Existing approaches force a choice: either the provider can see user data (breaking confidentiality) or safety checks are absent (enabling misuse). This project resolves that tension.
Safety checks run inside the TEE as part of the attested Docker image. The checks see user content (they must, to classify it), but they are the only code that does, and they are cryptographically proven to be running via hardware attestation. Only structured safety verdicts exit the TEE -- never raw user content.
User -> TLS -> [TEE Boundary]
-> INPUT_CLASSIFY (pattern match + verified model classifiers)
-> PRE_INFERENCE_GATE (allow / block)
-> INFERENCE (model generates completion)
-> OUTPUT_CLASSIFY (pattern match + verified model classifiers)
-> POST_INFERENCE_GATE (allow / block / redact)
-> VERDICT_EMIT (audit log + external verdict + optional disclosure)
-> TLS -> User
- Content never leaves the TEE. User prompts, completions, and intermediate values never appear outside the TEE boundary. Only structured verdicts (no user content) may exit.
- Safety checks cannot be bypassed. Every request passes through the classification and gating pipeline. There is no code path that skips it.
- Safety policy is attested. The policy is baked into the Docker image and is part of the TEE attestation measurement. Users and auditors can verify which policy is running.
- Classifier verdicts are verified. Classification model responses are cryptographically signed by TEE-bound ECDSA keys and verified before being trusted.
- Fail closed. If any safety component fails, the request is blocked rather than allowed through unchecked.
Tier 1 -- Inference Safety (stateless, per-request): Classifies inputs and outputs against risk categories (bioterror, CSAM, cyberattack, CBRN, weapons). Blocks or redacts content that exceeds policy thresholds.

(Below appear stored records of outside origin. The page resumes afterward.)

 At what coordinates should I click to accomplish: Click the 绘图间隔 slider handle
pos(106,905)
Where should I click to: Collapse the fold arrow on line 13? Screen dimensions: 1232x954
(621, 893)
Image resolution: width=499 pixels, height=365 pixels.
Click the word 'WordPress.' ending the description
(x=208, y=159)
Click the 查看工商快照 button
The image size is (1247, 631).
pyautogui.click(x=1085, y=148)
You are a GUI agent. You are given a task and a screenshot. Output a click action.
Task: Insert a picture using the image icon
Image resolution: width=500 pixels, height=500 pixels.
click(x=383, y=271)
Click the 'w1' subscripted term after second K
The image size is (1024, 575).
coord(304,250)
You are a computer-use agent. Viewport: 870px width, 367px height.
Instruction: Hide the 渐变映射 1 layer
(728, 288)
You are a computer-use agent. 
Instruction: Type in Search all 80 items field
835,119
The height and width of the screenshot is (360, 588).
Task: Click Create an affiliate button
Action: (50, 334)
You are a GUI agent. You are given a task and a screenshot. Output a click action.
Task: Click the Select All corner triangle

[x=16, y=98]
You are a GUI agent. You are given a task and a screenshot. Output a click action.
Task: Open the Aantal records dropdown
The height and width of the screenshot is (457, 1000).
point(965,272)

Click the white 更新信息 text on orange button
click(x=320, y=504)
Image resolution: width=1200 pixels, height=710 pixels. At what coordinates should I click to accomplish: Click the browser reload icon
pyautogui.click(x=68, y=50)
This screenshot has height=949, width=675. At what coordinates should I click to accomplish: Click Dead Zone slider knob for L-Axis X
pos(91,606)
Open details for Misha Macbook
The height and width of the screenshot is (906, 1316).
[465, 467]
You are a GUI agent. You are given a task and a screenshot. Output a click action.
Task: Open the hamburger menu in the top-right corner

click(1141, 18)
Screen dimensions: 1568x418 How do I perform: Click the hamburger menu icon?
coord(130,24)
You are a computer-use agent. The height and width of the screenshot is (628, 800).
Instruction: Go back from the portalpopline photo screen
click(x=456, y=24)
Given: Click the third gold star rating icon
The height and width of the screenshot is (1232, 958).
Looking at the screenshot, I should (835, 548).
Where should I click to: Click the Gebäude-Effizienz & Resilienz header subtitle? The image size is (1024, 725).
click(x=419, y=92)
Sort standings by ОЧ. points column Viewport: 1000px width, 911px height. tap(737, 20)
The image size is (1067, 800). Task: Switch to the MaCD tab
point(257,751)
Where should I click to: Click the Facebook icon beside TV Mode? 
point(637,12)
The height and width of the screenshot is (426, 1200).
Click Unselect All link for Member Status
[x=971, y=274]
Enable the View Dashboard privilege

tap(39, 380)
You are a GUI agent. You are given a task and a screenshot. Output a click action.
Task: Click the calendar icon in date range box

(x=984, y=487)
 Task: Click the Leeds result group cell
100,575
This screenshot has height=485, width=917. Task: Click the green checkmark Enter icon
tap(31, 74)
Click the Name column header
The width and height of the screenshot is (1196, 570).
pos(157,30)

Tier 2 -- Agent Safety (stateful, per-session): Wraps Tier 1 and adds action validation (restricted tools, capability budgets), trajectory analysis (detects attack chain patterns like recon -> enumerate -> exploit), and escalation (Normal -> Warn -> Restrict -> Terminate).
Safety classifiers can run locally or remotely. Each classifier signs its verdict with a TEE-bound ECDSA key following the NEAR AI verification pattern. The safety pipeline verifies signatures and attestation before trusting any verdict, providing cryptographic proof that the classification actually ran inside a genuine TEE.
| Output | Who can read it | What it contains |
|---|---|---|
| ExternalVerdict | Provider | verdict_id, risk_category, action, policy_version, timestamp. No user content. |
| MandatoryDisclosure | Designated authority only | Encrypted to authority's public key. risk_category, confidence, session_id_hash, content_hash (CSAM only). Provider relays but cannot decrypt. |
| AuditLog | Stays inside TEE | Hash-chained append-only log. Signed summaries (entry count, head hash, time range) exportable for compliance. |
Mandatory disclosures are produced only for extreme-confidence detections (>99.9%) and are encrypted to the designated authority for that risk category:
| Risk Category | Designated Authority (US) | Legal Basis |
|---|---|---|
| CSAM | NCMEC | 18 USC 2258A |
| Bioterror / CBRN | FBI WMD Directorate | Imminent threat exception |
| Cyberattack | CISA | Critical infrastructure protection |
crates/
core/ Types, traits, policy parsing (Classifier, Gate, Pipeline traits)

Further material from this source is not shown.